Stravince il No. Il Paese non crede più a Renzi

Con una massiccia affluenza alle urne (quasi il 70%), gli italiani hanno respinto la riforma costituzionale fortemente voluta da Matteo Renzi con una maggioranza che sfiora il 60%. Renzi ne ha preso atto e ha annunciato le dimissioni. I due anni e mezzo impiegati dal Parlamento per molteplici letture di una riforma costituzionale, che ora non c'è più, si sarebbero potuti dedicare all’emanazione di norme urgenti per l’economia e la crescita.

 


- IL POPOLO C'È. MANCANO I CAPI, di Alfredo Mantovano
- UN REFERENDUM DEL GENERE
, di Roberto Marchesini

Politica 05_12_2016
Renzi si è dimesso

L’elevata affluenza alle urne (quasi il 70%) sembrava lasciare margini di incertezza. Invece la vittoria del “no”, secondo i dati diffusi nella notte, è netta e senza appello, e sfiora il 60%. Un risultato senza appello, e il presidente del Consiglio Matteo Renzi ne ha preso atto. Dichiarandosi l'unico sconfitto ha annunciato le dimissioni che presenterà oggi al presidente della repubblica Sergio Mattarella. Non sono bastate ai sostenitori del “si” le lettere spedite agli italiani all’estero, non ha prodotto gli esiti sperati una stucchevole propaganda di regime con pochi precedenti dopo il fascismo, non sono risultate sufficienti le promesse elettorali degli ultimi mesi per consentire a Renzi di vincere la sua partita più importante.

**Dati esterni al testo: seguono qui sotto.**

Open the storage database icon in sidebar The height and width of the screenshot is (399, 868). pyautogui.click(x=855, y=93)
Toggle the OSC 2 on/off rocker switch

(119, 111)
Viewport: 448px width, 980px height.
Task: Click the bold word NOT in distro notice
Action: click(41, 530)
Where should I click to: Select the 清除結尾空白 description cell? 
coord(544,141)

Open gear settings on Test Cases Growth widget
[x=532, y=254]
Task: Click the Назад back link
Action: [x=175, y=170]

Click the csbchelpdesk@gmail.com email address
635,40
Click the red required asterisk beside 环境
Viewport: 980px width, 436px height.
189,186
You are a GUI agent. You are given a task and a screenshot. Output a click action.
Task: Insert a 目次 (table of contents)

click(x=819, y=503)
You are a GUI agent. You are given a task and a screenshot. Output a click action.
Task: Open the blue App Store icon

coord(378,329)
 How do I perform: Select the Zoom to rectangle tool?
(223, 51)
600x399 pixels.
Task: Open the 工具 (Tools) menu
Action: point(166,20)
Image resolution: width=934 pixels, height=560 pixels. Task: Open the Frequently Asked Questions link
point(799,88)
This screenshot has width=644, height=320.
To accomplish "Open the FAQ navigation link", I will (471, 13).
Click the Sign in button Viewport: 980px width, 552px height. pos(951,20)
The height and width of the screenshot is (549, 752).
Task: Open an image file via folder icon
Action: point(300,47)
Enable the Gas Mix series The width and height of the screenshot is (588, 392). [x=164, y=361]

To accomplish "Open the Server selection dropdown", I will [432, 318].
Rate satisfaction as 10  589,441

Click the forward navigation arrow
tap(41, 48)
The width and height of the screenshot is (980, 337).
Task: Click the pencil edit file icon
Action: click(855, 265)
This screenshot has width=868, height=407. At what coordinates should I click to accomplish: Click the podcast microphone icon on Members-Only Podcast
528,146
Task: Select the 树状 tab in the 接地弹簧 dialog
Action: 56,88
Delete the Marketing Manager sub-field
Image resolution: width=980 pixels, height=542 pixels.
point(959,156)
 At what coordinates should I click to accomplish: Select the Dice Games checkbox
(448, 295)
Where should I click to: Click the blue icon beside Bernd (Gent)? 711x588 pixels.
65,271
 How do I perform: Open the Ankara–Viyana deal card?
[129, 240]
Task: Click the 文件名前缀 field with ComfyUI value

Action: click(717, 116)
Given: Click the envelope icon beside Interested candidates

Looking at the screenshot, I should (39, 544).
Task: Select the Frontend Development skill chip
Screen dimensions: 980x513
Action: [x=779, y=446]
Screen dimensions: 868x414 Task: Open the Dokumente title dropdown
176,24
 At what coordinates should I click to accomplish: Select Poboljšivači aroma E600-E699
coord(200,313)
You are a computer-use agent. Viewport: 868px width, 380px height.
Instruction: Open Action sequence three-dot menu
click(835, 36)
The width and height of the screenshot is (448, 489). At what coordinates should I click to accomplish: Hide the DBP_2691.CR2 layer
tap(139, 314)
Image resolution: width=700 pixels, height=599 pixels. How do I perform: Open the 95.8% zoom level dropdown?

La personalizzazione del voto di ieri ha gravemente nuociuto al premier, attirandogli le antipatie e gli istinti di rivalsa di tutti coloro i quali genuinamente avevano creduto in lui, dentro e fuori il partito, e che lui aveva ingenerosamente messo all’angolo o esautorato. Il destino del governo, uscito tramortito dalle urne, ora è nelle mani del presidente della Repubblica. I due anni e mezzo impiegati dal Parlamento per molteplici letture di una riforma costituzionale che il popolo italiano ha bocciato sonoramente ieri ai seggi si sarebbero potuti dedicare all’emanazione di norme urgenti per l’economia e la crescita del Paese, per la risoluzione di emergenze che, soprattutto al sud, rendono critica la situazione e incerte le prospettive delle nuove generazioni.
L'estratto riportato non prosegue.